→ Exercise: Find the line containing "Image resolution: width=900". Retype it and every line after it through the end of the entries, exactly as written, with nothing added.

→ Records shown:
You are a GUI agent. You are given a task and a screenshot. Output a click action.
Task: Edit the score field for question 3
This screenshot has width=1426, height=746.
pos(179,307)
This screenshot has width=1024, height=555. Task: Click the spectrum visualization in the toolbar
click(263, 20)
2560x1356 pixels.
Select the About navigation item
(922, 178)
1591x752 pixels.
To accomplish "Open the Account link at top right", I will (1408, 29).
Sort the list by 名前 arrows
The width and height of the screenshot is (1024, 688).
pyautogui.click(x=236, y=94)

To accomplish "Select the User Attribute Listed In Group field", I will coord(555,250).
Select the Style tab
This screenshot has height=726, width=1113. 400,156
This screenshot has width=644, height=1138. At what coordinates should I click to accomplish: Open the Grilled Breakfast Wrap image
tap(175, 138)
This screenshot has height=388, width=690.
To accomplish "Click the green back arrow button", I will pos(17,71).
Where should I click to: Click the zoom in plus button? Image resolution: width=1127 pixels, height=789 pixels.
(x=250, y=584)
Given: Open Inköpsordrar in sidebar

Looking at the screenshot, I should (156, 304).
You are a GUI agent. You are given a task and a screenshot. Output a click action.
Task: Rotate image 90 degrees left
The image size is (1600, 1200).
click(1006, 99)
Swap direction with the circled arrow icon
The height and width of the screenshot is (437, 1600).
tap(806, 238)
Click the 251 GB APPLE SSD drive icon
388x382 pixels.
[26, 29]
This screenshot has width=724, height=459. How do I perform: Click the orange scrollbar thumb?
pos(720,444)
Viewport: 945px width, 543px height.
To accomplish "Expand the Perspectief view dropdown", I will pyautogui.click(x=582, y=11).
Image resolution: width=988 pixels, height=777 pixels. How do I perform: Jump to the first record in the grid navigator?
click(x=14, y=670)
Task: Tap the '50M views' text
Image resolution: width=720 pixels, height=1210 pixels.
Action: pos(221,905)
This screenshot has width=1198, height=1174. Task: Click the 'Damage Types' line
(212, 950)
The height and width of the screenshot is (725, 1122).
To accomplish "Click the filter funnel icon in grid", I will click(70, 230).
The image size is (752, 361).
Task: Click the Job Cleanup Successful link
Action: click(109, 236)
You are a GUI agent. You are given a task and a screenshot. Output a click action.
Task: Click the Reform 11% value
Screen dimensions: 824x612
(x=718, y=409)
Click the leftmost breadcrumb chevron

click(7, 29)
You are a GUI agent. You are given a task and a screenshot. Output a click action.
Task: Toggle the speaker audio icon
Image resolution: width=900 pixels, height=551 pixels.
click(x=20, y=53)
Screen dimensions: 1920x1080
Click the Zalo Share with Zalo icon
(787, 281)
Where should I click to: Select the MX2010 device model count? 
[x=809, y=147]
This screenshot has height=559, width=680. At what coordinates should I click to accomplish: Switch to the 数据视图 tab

→ Answer to this exercise:
Image resolution: width=900 pixels, height=551 pixels.
click(x=20, y=53)
Screen dimensions: 1920x1080
Click the Zalo Share with Zalo icon
(787, 281)
Where should I click to: Select the MX2010 device model count? 
[x=809, y=147]
This screenshot has height=559, width=680. At what coordinates should I click to accomplish: Switch to the 数据视图 tab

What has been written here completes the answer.